As of now the hotel is just running with skeleton staff and you have to make allowances for them. I had a tough time trying to control yawning as the lady from the sales team who took me around described in a high falsetto, about the Cholas and their ways. Seriously ITC, we get it. We get that you love and respect the Cholas. You dont have to belabor it beyond a point where it gets so repetitive and boring. Plus add the fact that the staffs are all of north indian origin which makes them pronounce the Chola dynasty like Chole Bhature. Heads-up ITC. Get some Local recruits if you wish to avoid hurting local sentiments. Or get language classes (for proper accent/pronounciation) for your existing staff rotated from other cities.
Verdict: 2.5/5





Overall :

Chennai is not a leisure or tourism destination. It’s more of a business and convention based center. As such any addition to the hotel industry offering decent business class facilities is always welcome. And a location halfway between the airport and the    regular convention venue- Chennai Trade Center should mean that occupancy rates will never fall below 50% at least. But. And this is a qualified but. If I were organizing a large scale convention or conference would I recommend the ITC Grand Chola without reservations? Maybe not yet. I would still go with my first Choice LRM- Le Royal Meridien, which has the same location advantage, good functioning restaurants, a rocking nightspot/discotheque at Flames and comparable rates to the Grand Chola.
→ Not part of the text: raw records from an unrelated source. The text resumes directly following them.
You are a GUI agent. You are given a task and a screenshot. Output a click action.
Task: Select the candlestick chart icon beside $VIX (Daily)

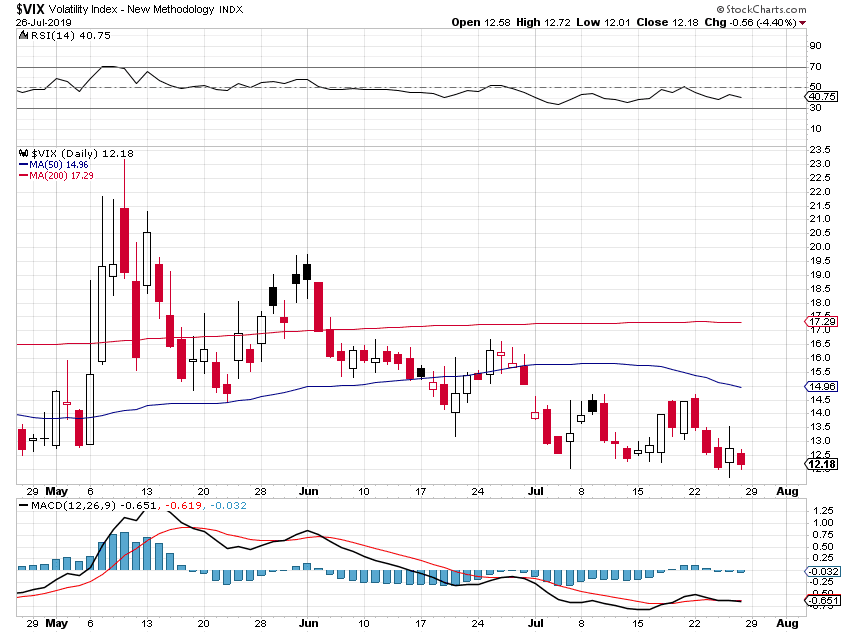click(22, 153)
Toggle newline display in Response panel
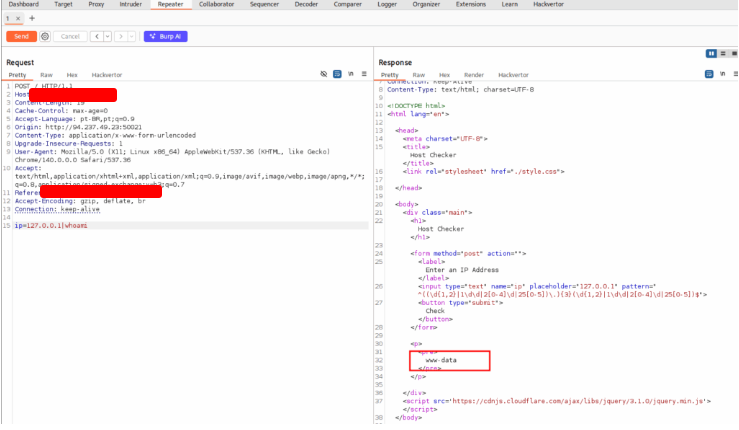This screenshot has width=739, height=430. 721,75
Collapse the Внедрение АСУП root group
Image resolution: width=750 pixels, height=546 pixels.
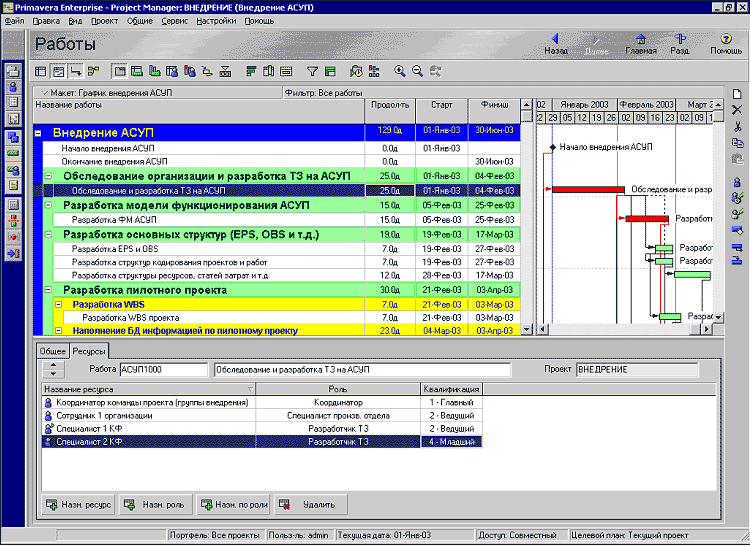pos(38,132)
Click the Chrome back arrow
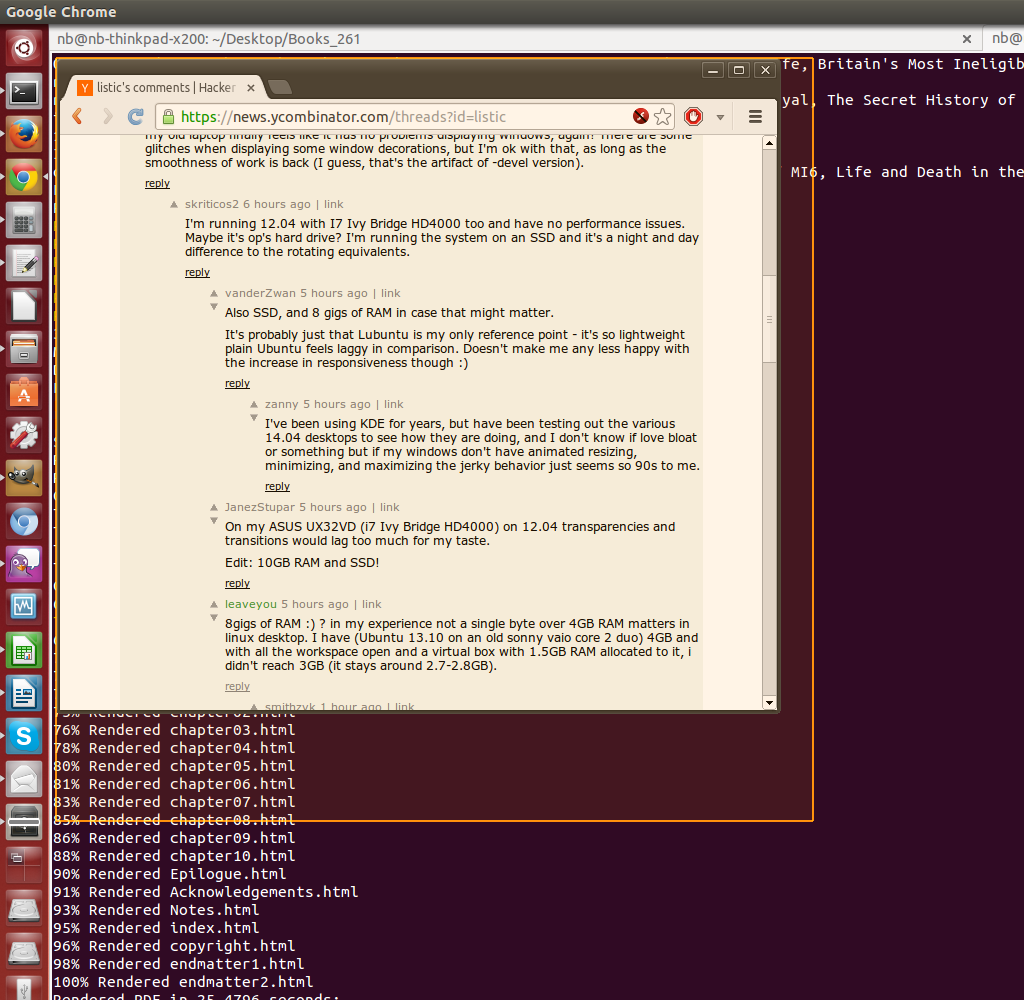Viewport: 1024px width, 1000px height. point(78,117)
Plus add free wifi. I mean seriously what was ITC thinking when they decided to charge for wi-fi when even any small self respecting coffee shop nowadays offers free wifi. These little things sometimes have disproportionate effects on decision making. It hits the spot if you go with no expectations but just looking for a normal business class experience, but beyond that there is nothing  much to recommend it over and above other comparable city hotels.
Final verdict : 3/5.


 
           My Verdict : The ITC Grand Chola is a work in progress. Filled with Grandeur still not yet Grand. But hopefully will be soon. And turn into a landmark which will make the city proud. Whether that happens or not only time will tell. Over to you ITC.